By: Samuel Cutler
On November 5, 2018, the United States reimposed a comprehensive set of sanctions on Iran that had previously been lifted by the Obama administration as part of the Joint Comprehensive Plan of Action (JCPOA). Included among the various measures implemented by the Trump Administration was the redesignation of more than 700 individuals and entities as Specially Designated Nationals (SDN). Any person engaging in significant financial transactions with these SDNs could be cut off from the U.S. economy. Without returning the 700+ designees to the SDN list, the Trump administration’s efforts to comprehensively reimpose sanctions on Iran would be significantly impeded. Therefore, any potential legal deficiencies in the redesignation action could have profound consequences. Luckily for the Trump administration, President Obama made a key decision in formulating the JCPOA that largely safeguarded the move from legal challenge.
The Administrative Procedure Act requires that an agency action not be “arbitrary, capricious, an abuse of discretion, or otherwise not in accordance with law.” Every addition of an individual or entity as an SDN must meet a sufficient evidentiary basis to survive a legal challenge under this requirement. Some of the new SDNs had previously been designated as SDNs using different authorities before this most recent action. This provided new evidentiary bases for their designation as SDNs. For instance, Bank Melli had previously been designated an SDN in 2007 under Executive Order 13382 for facilitating the proliferation of Weapons of Mass Destruction. As of November 5, it has again been designated an SDN, this time under Executive Order 13224 for supporting the IRGC Qods Force, itself an SDN because of its support for terrorism. Providing a new basis for these designations is consistent with normal procedures. However, entities receiving a new evidentiary basis for designation represent only a small portion of the newly redesignated entities.

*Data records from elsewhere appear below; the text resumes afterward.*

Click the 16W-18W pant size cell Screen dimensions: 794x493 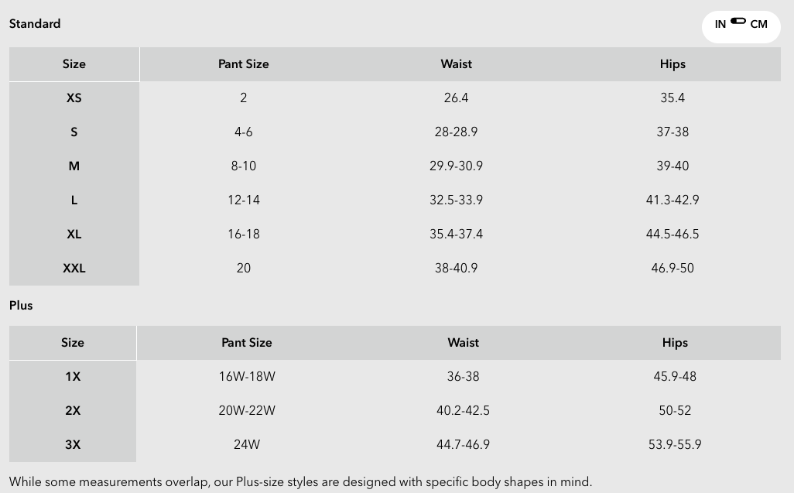pyautogui.click(x=247, y=377)
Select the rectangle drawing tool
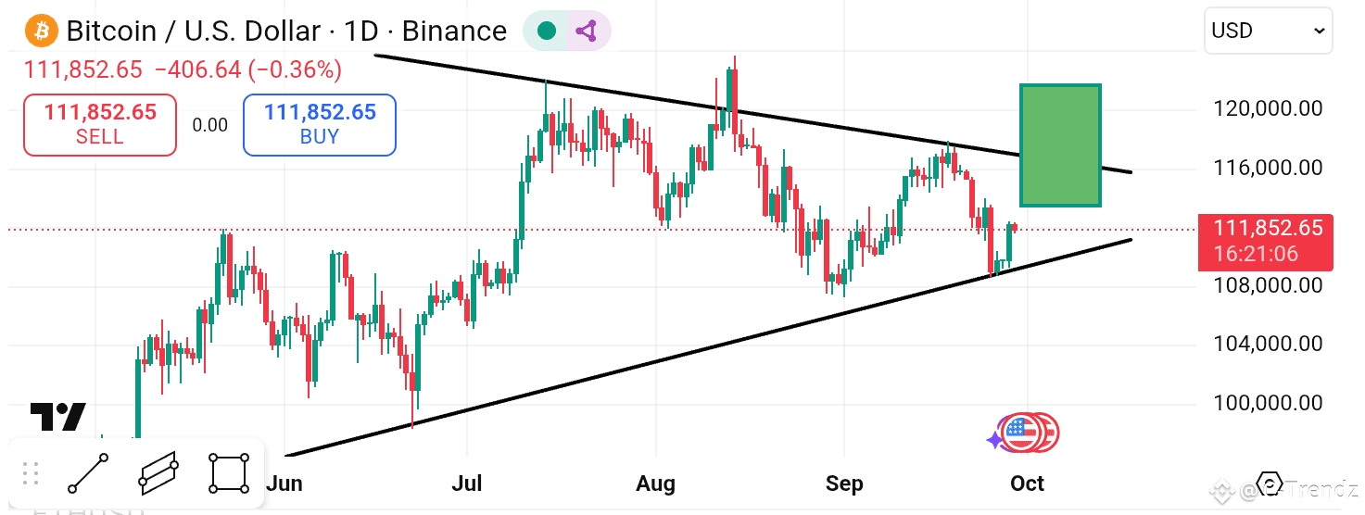 [228, 473]
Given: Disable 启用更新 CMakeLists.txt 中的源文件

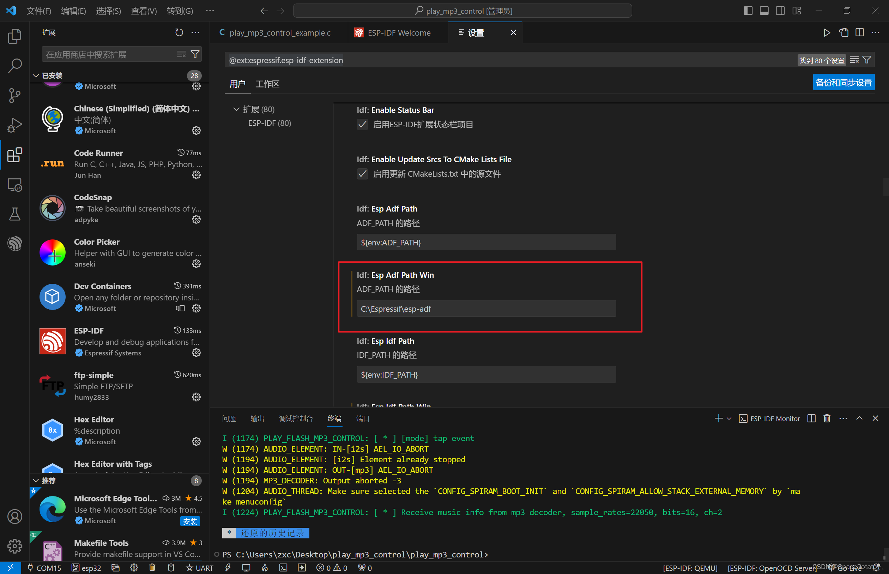Looking at the screenshot, I should [x=362, y=174].
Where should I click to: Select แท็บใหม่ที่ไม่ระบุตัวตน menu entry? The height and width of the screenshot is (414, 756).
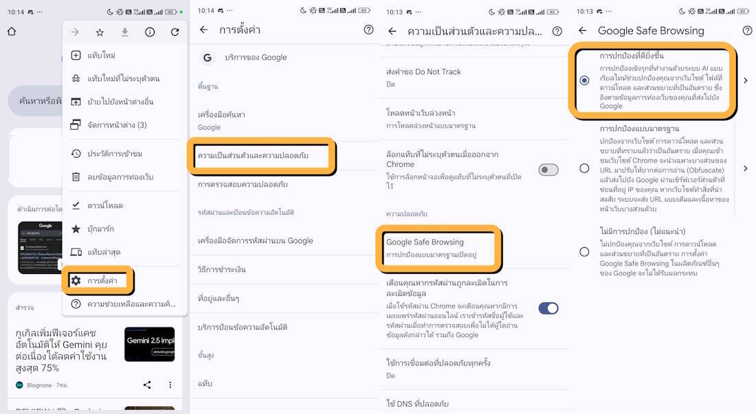tap(124, 78)
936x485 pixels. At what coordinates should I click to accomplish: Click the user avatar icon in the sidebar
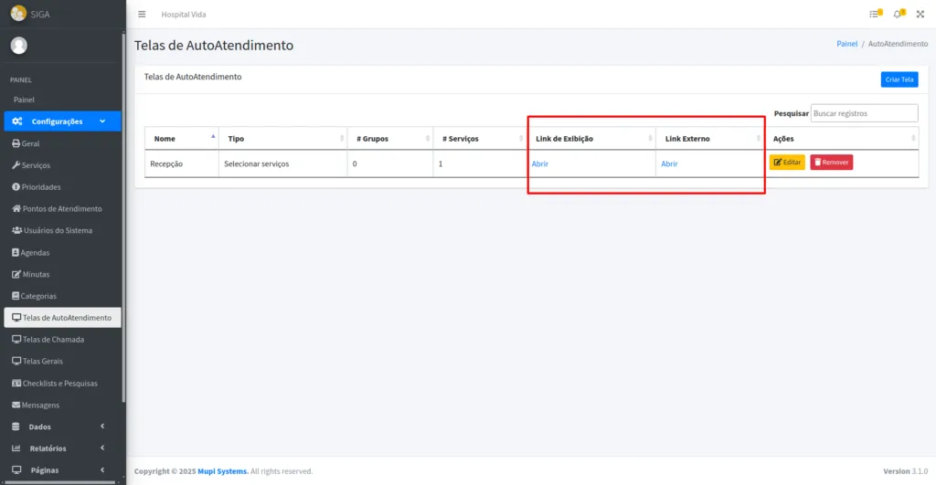(19, 46)
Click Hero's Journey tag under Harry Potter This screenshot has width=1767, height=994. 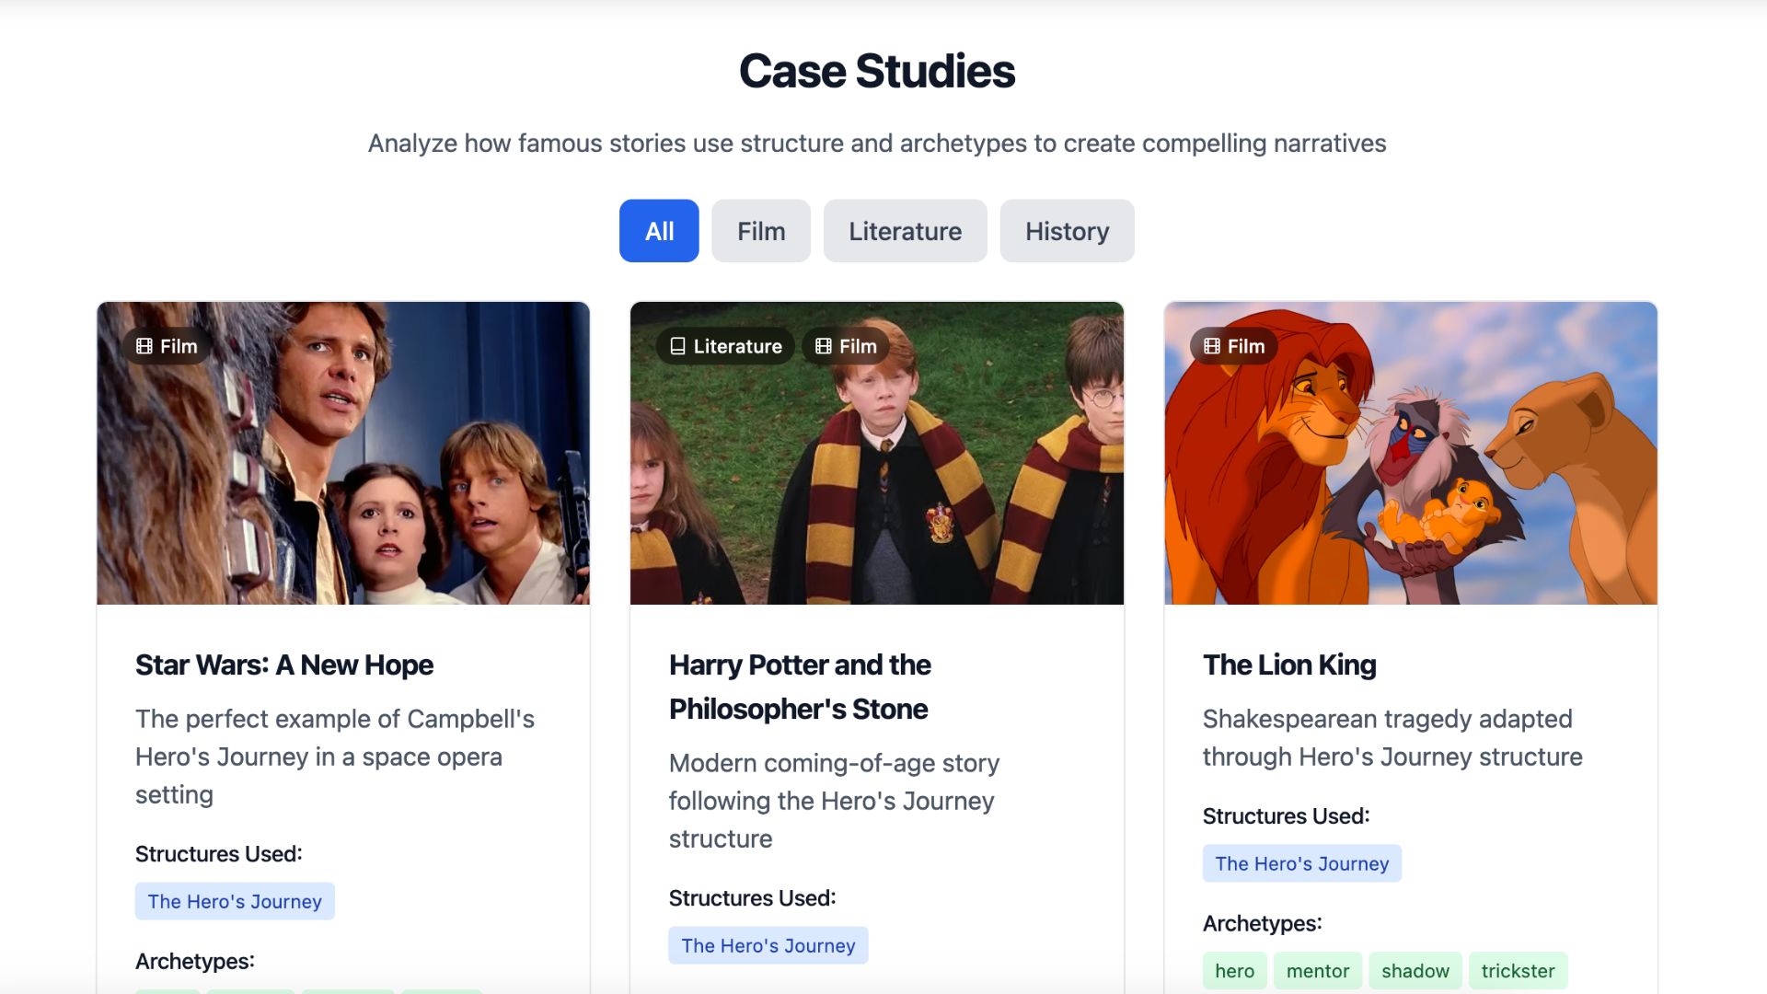[x=768, y=945]
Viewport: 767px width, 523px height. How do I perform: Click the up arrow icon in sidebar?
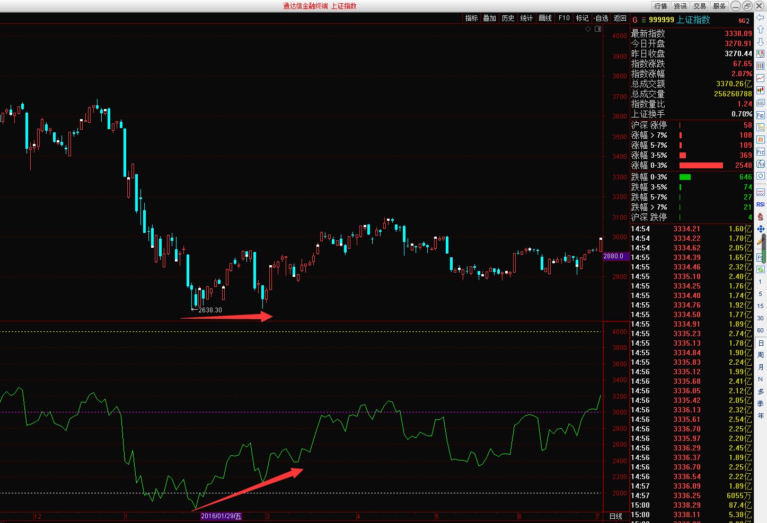[760, 30]
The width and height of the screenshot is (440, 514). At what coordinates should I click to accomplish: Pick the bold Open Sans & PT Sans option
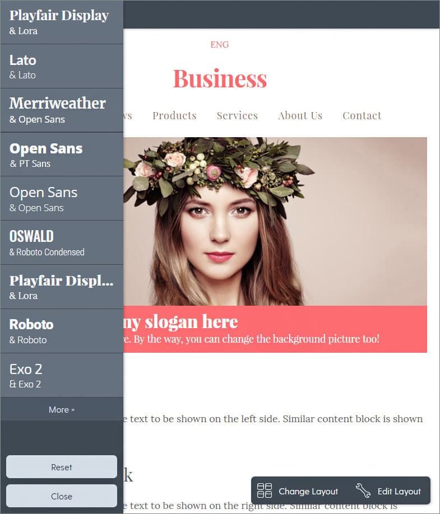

The vast majority of the resanctioned entities were not provided with new evidentiary bases for their designations, rather their SDN status was as a result of the elimination of the so-called “E.O. 13599 List.” This list, created in in 2016 by the Obama administration, allowed the Trump administration to reimpose sanctions on hundreds of entities without expending the immense time and resources needed to create new evidentiary packets for each individual designee.
Executive Order 13599 was issued in February 2012 and authorized the Secretary of the Treasury to block all property or interests in property owned by the Iranian government, Iranian financial institutions, or any person identified by the Treasury Secretary as acting on behalf of those entities. Even when an entity was designated under a separate authority, most Iran-linked SDNs were also listed pursuant to E.O. 13599 for acting on behalf of or in support of the Iranian government. This in essence provided a secondary evidentiary justification for each designation. As the Iran sanctions regime became progressively more restrictive, secondary sanctions liability was attached to potential dealings with 13599-listed entities.
In signing the JCPOA, the Obama administration removed hundreds of individuals and entities from the SDN list. However, rather than lift sanctions on them entirely, the Treasury Department’s Office of Foreign Assets Control (OFAC) decided to keep them on the 13599 list. From a sanctions perspective, maintaining a 13599 designation was mostly redundant; while the JCPOA lifted secondary sanctions liability from 13599 entity-linked transactions, the general prohibitions on U.S. persons dealing with Iranian persons writ large remained mostly intact.
What creating E.O. 13599 list did accomplish was maintaining the bases for designation of these individuals and entities. Had the Obama administration simply removed the designations, any sanctions reimposition would have been legally suspect. In Islamic American Relief Agency v. Gonzalez, the D.C. Circuit wrote that when analyzing the information used in support of an SDN designation, “we may not substitute our judgment for [Treasury’s], but we will require it to ‘examine the relevant data and articulate a satisfactory explanation for its action including a rational connection between the facts found and the choice made.’” Still, a court may very well question an attempt by Treasury to utilize the same information justifying the initial designations as the basis for a renewed designation, given the intervening removal from the list, as it would be unclear which “facts” OFAC would be relying on to support the new designation.
The danger of an adverse ruling would likely force OFAC to create entirely new designation packets to support redesignation, requiring significant expenditure of time and resources. But by maintaining the 13599 list, any individual or entity seeking to have their designation removed pursuant to Treasury’s delisting procedures at 31 C.F.R. § 807 would have to argue that an insufficient basis existed at the time of the initialdesignation or that the circumstances resulting in that initial designation no longer apply. This is an enormously high bar for any petitioner to meet. In creating the 13599 list, the Obama administration anticipated the need for a mass redesignation of SDNs in the event of a sanctions snap-back scenario. Without this foresight, the impact of the Trump administrations Iran sanctions reimposition would have been significantly diminished.